All of the season of meetings were over, and we had finally reached an agreement, and a good one for several reasons. It was for several books and would give me a clear path for about five years. I liked having the direction set so I could just get to work on writing. We had finalized the negotiation and would be signing in a few days.

I was at home after dinner talking with Tori, and my phone rang. It was a woman with whom I served on a board with and only saw a couple of times a year. I knew her, but not that well, and she certainly was not current on anything I was up to or working on. She knew nothing about my work with publishers.

“Hey, Shelly. How are you?” I asked.

“I’m good,” she said. “But I had a vision about you.”

“What?” I asked. “Really? Tell me.” This was not a normal occurrence for me. I was pretty new to the world of people having visions at that time.

“Well, it was very clear. I saw you in a yard, and you were talking to people in the yard, and there was a fence around all of you. Like a fenced in yard. And then the Lord said this: ‘You have been speaking to people in the yard, and he wants to remove the fence so you can speak to people outside the yard.’ And he says that you are about to sign some contract … I think it is about a book project or something … and he says if you sign it, it will keep you in that yard. So don’t sign it.”

Problem:
Pick up the account of the vision about the book contract where it stops, and continue it after its last sentence.

Provided information:

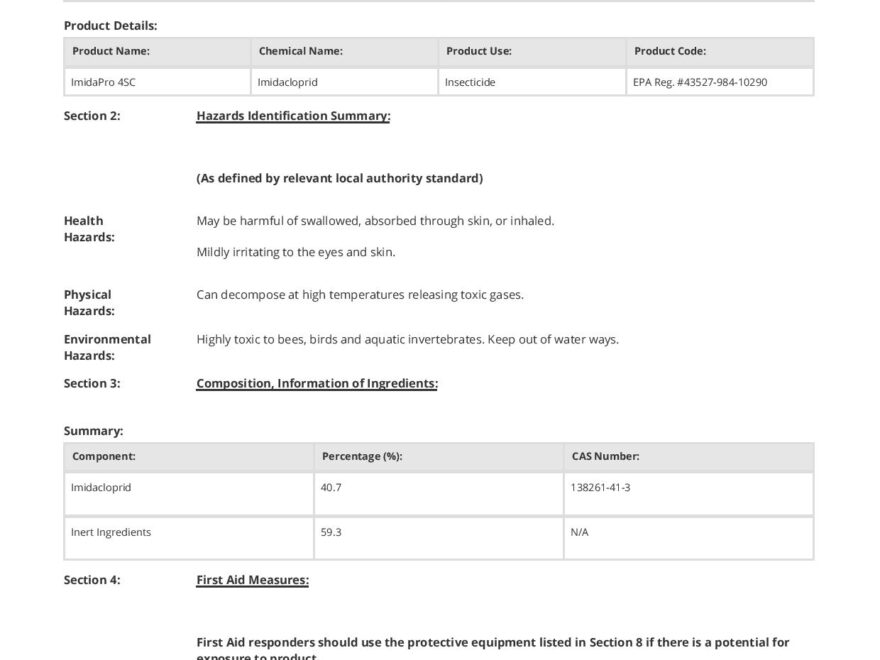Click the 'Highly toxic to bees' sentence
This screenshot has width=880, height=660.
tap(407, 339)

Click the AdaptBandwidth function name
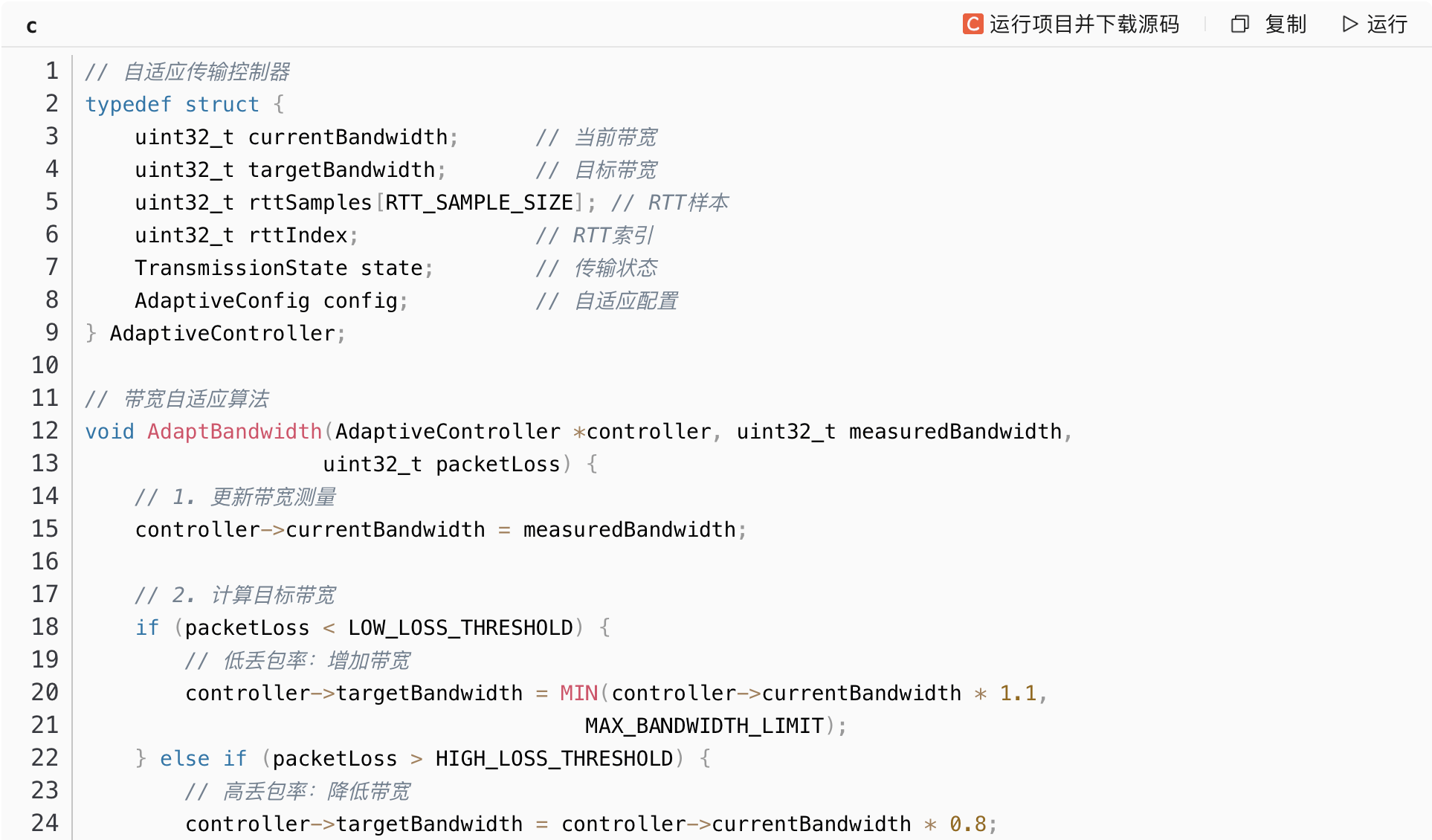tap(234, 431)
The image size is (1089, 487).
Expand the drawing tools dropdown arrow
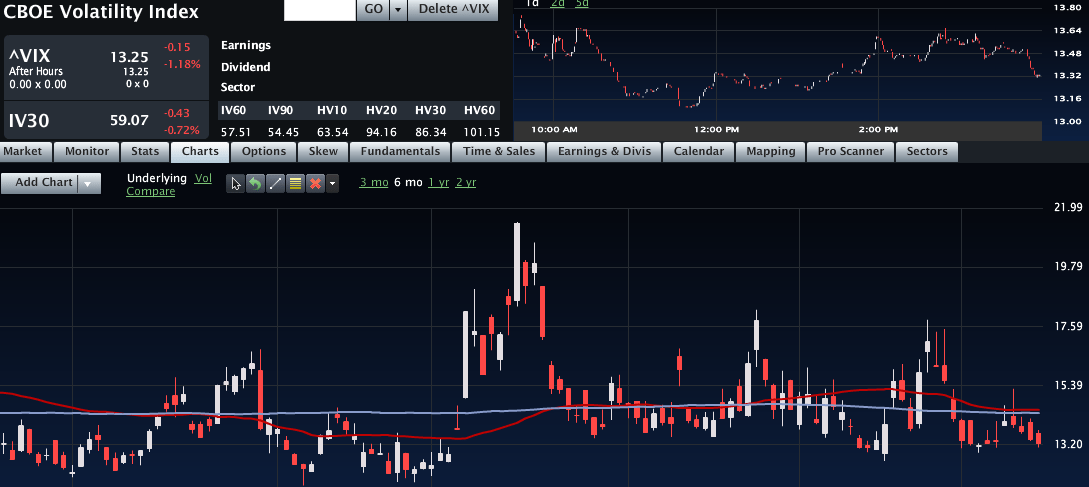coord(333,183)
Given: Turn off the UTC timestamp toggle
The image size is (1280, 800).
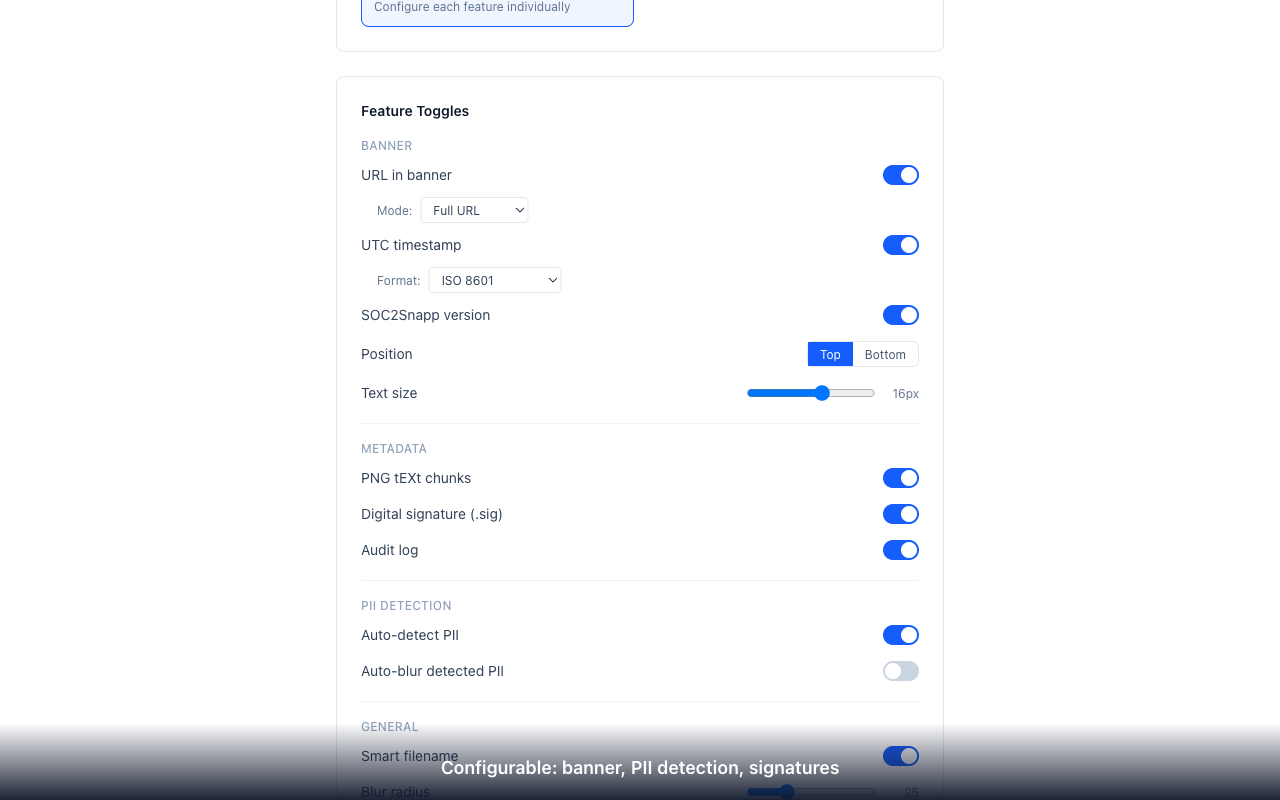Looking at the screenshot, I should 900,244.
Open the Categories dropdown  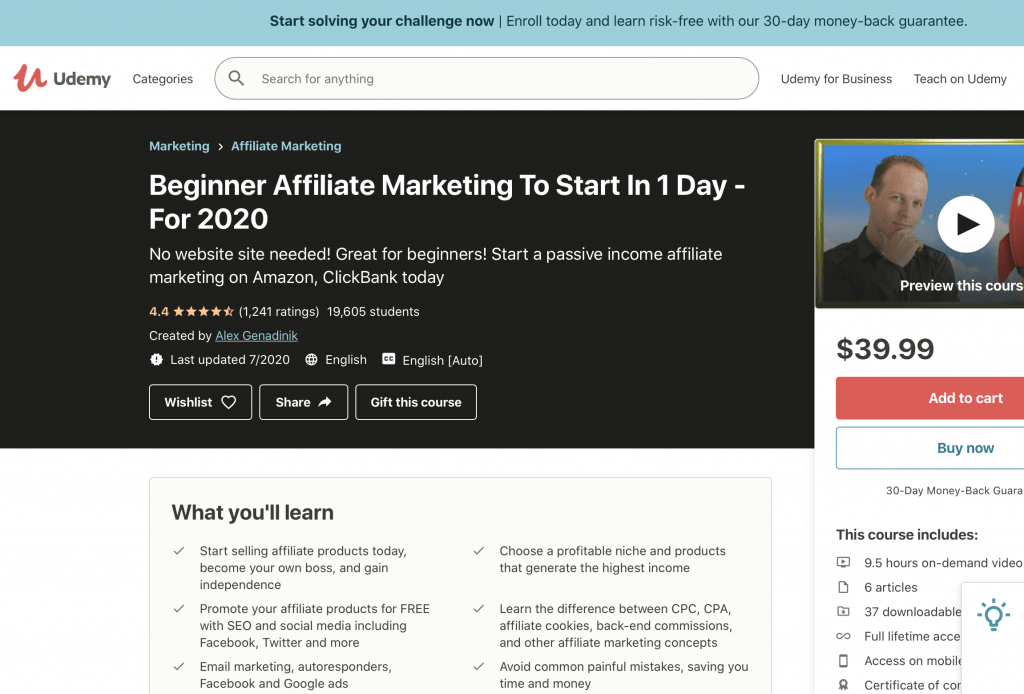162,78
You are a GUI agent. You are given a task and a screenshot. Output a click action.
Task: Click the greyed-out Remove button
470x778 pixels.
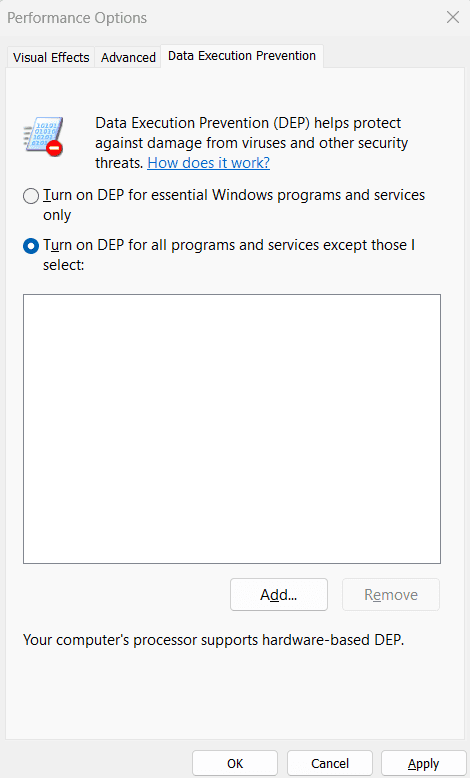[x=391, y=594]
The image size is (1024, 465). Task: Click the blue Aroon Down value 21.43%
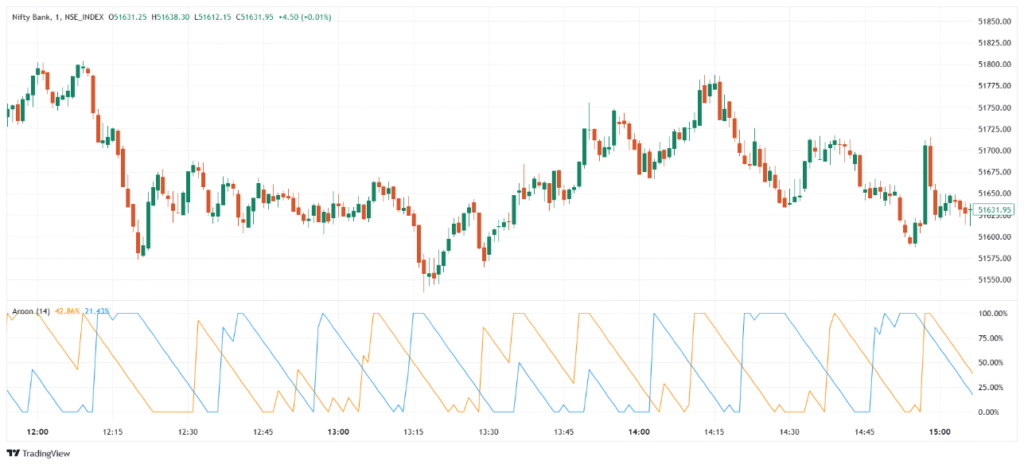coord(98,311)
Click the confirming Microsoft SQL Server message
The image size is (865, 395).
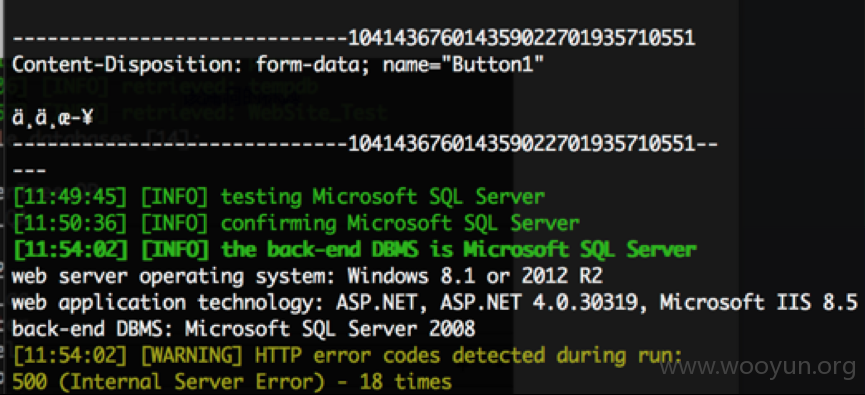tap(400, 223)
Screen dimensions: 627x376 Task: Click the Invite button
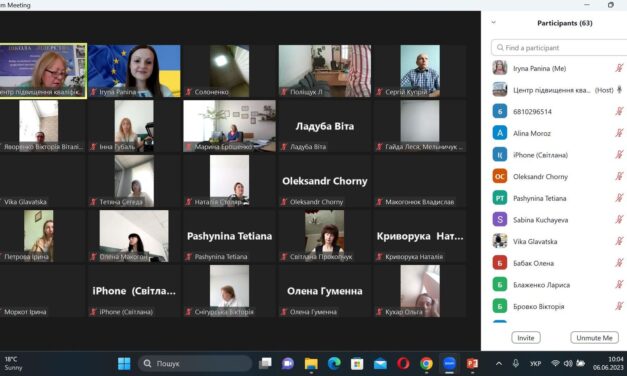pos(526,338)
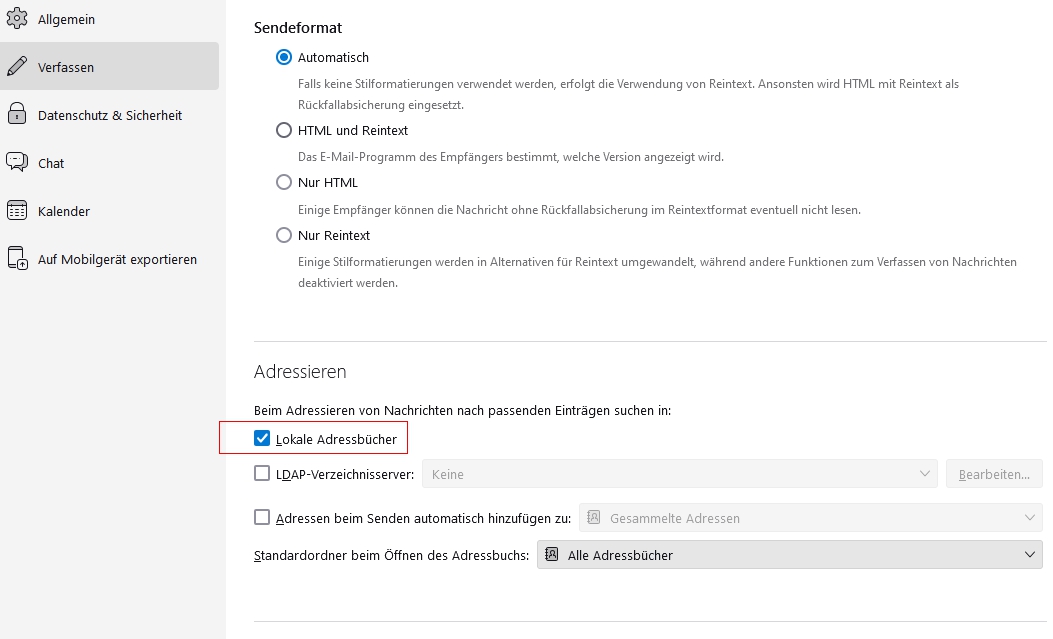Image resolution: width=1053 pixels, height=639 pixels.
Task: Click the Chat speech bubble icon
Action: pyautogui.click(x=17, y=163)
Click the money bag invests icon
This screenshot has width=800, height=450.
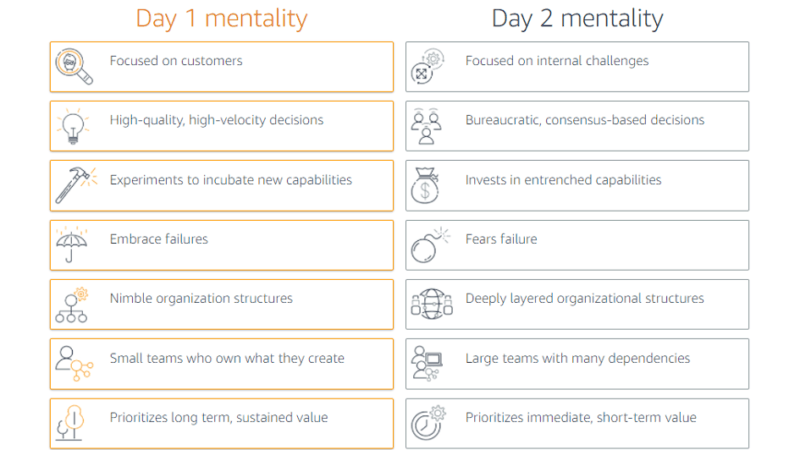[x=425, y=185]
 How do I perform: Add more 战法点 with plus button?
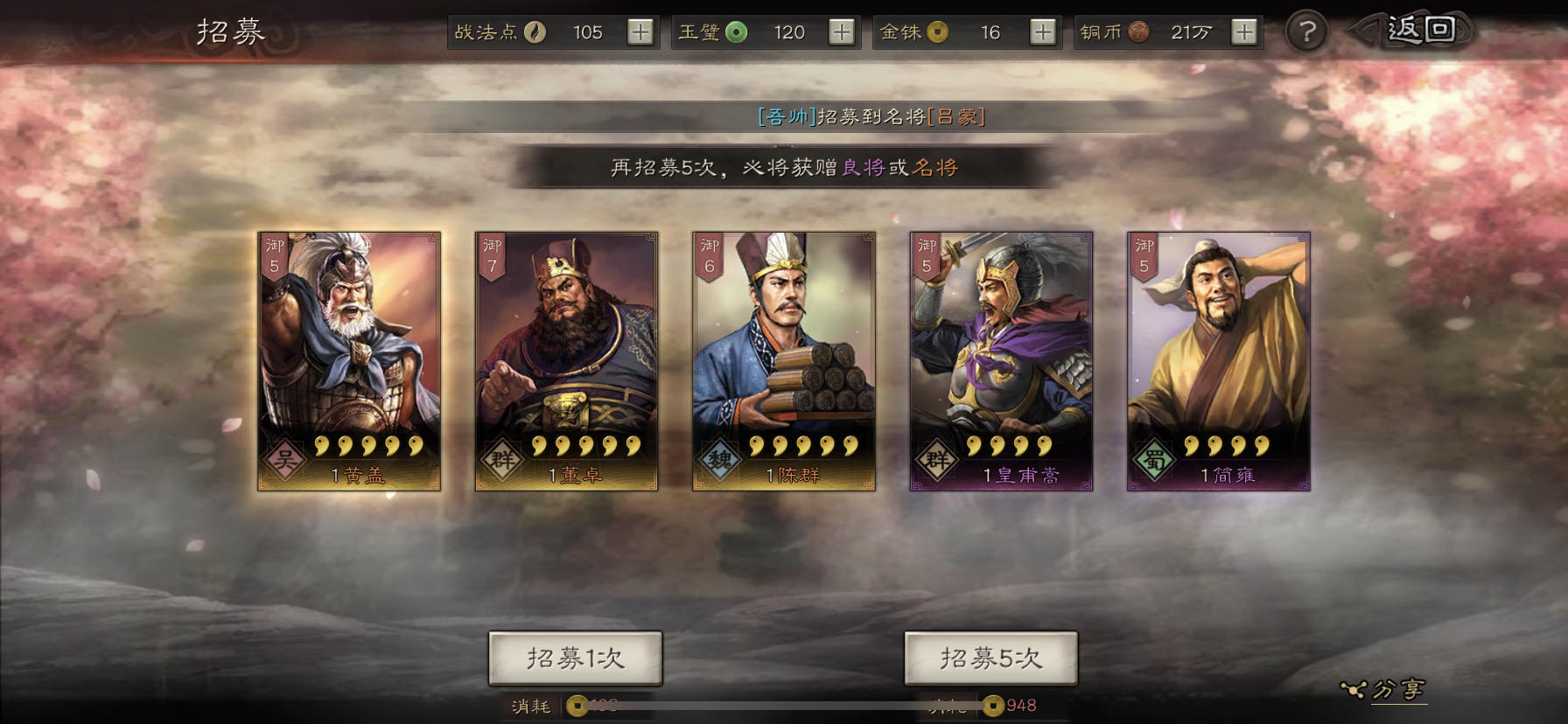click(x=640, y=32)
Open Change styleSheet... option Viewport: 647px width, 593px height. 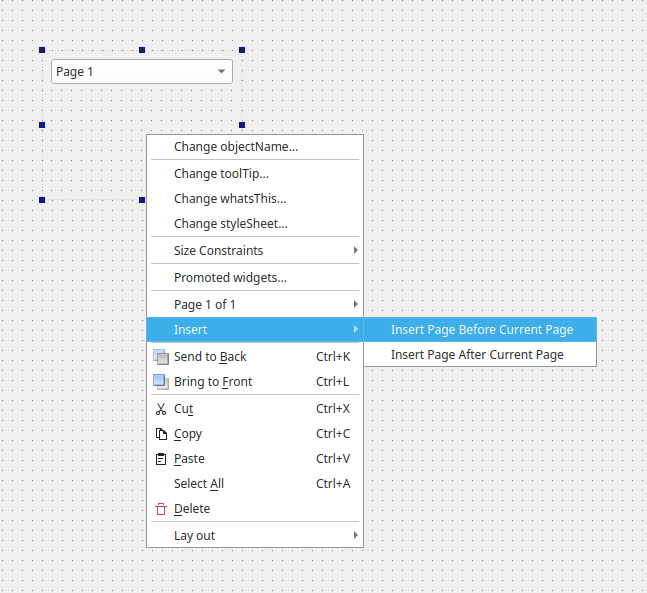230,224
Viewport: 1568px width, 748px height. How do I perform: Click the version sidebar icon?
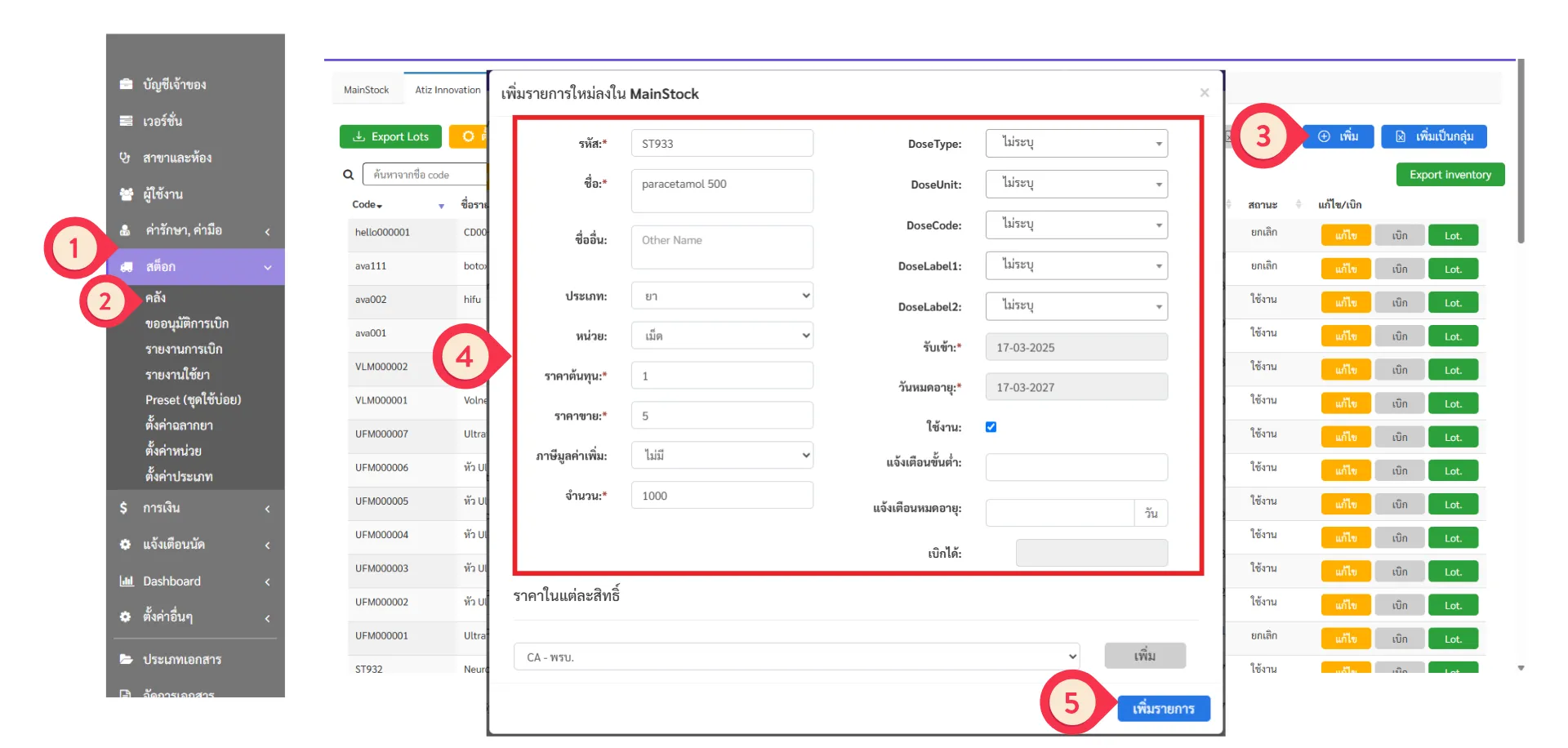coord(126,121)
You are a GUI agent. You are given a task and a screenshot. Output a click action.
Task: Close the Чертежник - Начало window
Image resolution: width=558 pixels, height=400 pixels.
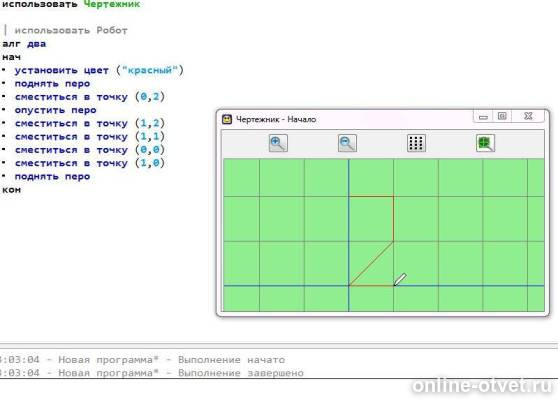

Output of the task:
Oh my … I was so certain things were going so well and my immediate future had so much clarity. And now this …

“So, Shelly … Are you sure? … This is from Him?” I always tend to ask that when I get people who have “messages from God.” There are a lot of kooks out there, and I rarely believe them. But this one … this had too much credibility in both the message and the messenger. It was so specific … and I knew exactly what it meant, too.

The deal was with a Christian publisher. And no matter what the title or subject of a book, if the publisher is Christian, retailers often will tend to bury it in the religious section of the bookstores (which actually existed at the time, before Amazon and online book buying). And the marketing would be mostly to the Christian world … and what that meant was clear in the vision: the people in the yard. God was telling me that He wanted me to talk to people outside the Christian world, outside the yard, and He was going to move the fence. How in the world would she ever know that I was (a) about to sign a book deal, and (b) one that would keep me talking to a certain closed group?

Another reason I also knew that this was real was that for about 18 months, when I would out on my patio to pray, I would hear a voice in my head say, I am taking you out the ministry. That is all it said, and it was clear. But I did not know what all that meant, other than for me, it did mean something very specific.” I was supposed to begin working outside the “Christian” world of audiences that I was speaking and writing too. To me, at that point, “ministry “meant Christian audiences, which back then, was most of what I did. And what I would discover soon was the message from that voice also meant much more about my publishing, leadership consulting work, business speaking, and media.

“Yes, I am sure,” she said. “It was from God. It was clear.”

I hung up bummed. Everything had looked so good, and now I knew I had to walk away from so much that was secure. But, as I learned way back in leaving Dallas, when God says “Go,” you do it, and you leave security behind. He will provide the next place to land. So, I walked away from the deal.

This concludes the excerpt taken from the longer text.